Publicado em 09/11/2018 às 10h32.

A voz do povo é a voz de Deus? Há controvérsias

O caso de Nilo Peçanha

Levi Vasconcelos

Dizem que a voz do povo é a voz de Deus, e por aí o eleito de amanhã será um ungido pelas urnas com as bençãos divinas. Será? Há controvérsias e um caso ilustra bem a pendenga.

Certa vez uma disputa eleitoral em Nilo Peçanha, no Baixo Sul, virou problema religioso. No povoado de São Francisco, cujo padroeiro é São Francisco, obviamente, reza a tradição que a imagem do santo sai da sede, desce o Rio das Almas e chega ao povoado de barco, onde a população pega e leva em procissão até a igreja.

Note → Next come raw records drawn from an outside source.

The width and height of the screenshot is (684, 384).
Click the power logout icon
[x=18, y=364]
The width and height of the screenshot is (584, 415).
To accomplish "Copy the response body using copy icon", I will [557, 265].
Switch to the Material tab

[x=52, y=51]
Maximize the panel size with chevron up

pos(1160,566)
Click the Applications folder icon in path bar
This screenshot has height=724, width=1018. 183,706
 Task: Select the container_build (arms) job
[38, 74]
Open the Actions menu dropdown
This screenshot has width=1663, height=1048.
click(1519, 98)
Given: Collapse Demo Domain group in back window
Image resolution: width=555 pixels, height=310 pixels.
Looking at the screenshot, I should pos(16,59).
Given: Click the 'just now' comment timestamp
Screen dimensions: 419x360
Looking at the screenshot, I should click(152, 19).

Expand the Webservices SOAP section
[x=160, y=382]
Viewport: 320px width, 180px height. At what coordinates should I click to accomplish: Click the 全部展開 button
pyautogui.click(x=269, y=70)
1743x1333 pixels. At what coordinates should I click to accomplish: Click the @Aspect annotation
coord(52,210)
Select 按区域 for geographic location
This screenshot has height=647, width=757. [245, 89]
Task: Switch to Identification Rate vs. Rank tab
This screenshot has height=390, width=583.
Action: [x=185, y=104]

Era um ano eleitoral, Antonio Galdino Filho disputava a eleição contra Jaime Rosário. Na hora da chegada do santo os partidários dos dois correram para a ponte de madeira que servia de porto, a ponte não aguentou, quebrou, todo mundo caiu na lama do manguezal, a única vítima fatal foi São Francisco, cuja imagem bateu numa pedra.

Impasse

Dia seguinte de manhã cedo chegaram Galdino e Jaime, cada um com um santo novo. E quem vai botar no altar? Chamaram Dom João Nilo, bispo de Amargosa, para resolver o impasse, até que Galdino propôs:

— Dom Nilo, proponho que quem ganhar bota o santo no altar. O senhor sabe que a voz do povo é a voz de Deus.

Dom Nilo falou firme:

— Nã-nã-nã-ninho-nã-não! Vou aceitar porque não tenho outro jeito, mas a voz do povo é a voz do povo e a voz de Deus e a voz de Deus. Lá na Galileia temos um bom exemplo de ouvir o povo, todos sabem no que deu.

Levi Vasconcelos

Levi Vasconcelos é jornalista político, diretor de jornalismo do Bahia.ba e colunista de A Tarde.